Gary Owen’s Iphigenia in Splott premiered at the Sherman Theatre in Cardiff five years ago, before transferring to London and a National Theatre temporary space, before ending up with an off-Broadway run. The production, directed by Rachel O’Riordan, is released in audio format as an Audible Studio recording.
The Iphigenia in Greek myth is a heroine who makes the ultimate sacrifice to save others. At first glance our Iphigenia (Effie), who resides in the Splott area of Cardiff, couldn’t be more different to her mythical counterpart. “I’m a slag” she tells us in aggressive tones, as unabashedly she confesses to hiding vodka bottles in her underwear, burping in the faces of bar managers, and throwing up in the Chicken Cottage.
Within minutes of listening to Sophie Melville’s portrayal of Effie, you’ll start to feel contempt towards this blot on the landscape of society. She comes at us filled with a rage and fury that is palpable, and as an audience we find ourselves defensive and disgusted in equal measures.
On one drink fuelled night, Effie meets a former soldier, and despite having a boyfriend goes home with this new man. Lee has been through war, and before they engage in carnal passion they share their injuries and scars, Lee’s are physical, Effie’s psychological.
The second half of the monologue deals with the consequences of that night. Effie becomes pregnant, and defies all expectations by deciding to keep the child. The boyfriend, grandmother and friend all rally round in some way or another, and suddenly we start to see Effie as a human being, suddenly we have empathy for this loud-mouthed, brazen chav.

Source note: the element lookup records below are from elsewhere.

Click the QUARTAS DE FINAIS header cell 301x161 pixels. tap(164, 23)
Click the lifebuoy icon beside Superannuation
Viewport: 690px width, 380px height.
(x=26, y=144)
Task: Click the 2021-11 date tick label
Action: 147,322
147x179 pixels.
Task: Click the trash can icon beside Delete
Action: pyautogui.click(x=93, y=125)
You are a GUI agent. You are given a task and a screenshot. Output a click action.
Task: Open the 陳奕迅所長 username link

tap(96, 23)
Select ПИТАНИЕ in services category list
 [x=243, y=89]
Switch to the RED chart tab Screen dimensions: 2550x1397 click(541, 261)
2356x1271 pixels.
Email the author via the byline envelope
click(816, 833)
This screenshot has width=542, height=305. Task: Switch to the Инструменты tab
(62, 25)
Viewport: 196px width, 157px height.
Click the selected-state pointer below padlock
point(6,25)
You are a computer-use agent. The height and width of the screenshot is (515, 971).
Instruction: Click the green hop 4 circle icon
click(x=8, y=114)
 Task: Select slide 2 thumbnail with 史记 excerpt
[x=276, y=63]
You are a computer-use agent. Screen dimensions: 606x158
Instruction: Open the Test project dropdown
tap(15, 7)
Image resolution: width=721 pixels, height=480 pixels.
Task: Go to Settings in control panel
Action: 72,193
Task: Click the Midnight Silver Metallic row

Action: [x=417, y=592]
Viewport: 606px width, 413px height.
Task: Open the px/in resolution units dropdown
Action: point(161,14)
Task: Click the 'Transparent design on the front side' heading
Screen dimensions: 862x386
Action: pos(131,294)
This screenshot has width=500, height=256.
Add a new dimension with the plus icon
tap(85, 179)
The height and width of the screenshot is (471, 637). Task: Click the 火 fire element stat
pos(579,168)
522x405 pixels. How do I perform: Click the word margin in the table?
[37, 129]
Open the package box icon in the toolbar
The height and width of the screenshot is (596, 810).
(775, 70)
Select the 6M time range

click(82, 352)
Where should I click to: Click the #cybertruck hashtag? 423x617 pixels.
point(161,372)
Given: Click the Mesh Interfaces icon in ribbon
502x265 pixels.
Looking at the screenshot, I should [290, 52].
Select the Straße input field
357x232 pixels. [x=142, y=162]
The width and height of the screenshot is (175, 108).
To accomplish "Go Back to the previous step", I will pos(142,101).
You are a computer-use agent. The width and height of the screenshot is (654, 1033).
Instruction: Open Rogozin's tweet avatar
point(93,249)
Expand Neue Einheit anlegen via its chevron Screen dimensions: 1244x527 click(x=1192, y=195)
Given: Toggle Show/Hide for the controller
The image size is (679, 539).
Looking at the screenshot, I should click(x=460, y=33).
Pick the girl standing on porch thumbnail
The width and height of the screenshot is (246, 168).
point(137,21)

As we move through Effie’s pregnancy things become trickier, and the emotion starts to overpower us, until eventually we see our Iphigenia in Splott more aligned to the Greek heroine. The ending comes perhaps a little to fast, with too much left unsaid, but we’ve heard enough to know that our opinions of this girl have changed.
Sophie Melville is excellent as Effie, the lines delivered in the early part of the play spew out with enough vitriol to get our backs up, but when the time for change comes, we can still be on board with it.
Iphigenia in Splott delivers what theatre should, an intriguing character which the audience joins on a journey of discovery. It’s been five years since the play premiered, and yet it feels like Iphigenias across the country are still being forced to make sacrifices at the hands of capitalism, this remains a state of the nation play with eye-opening candour.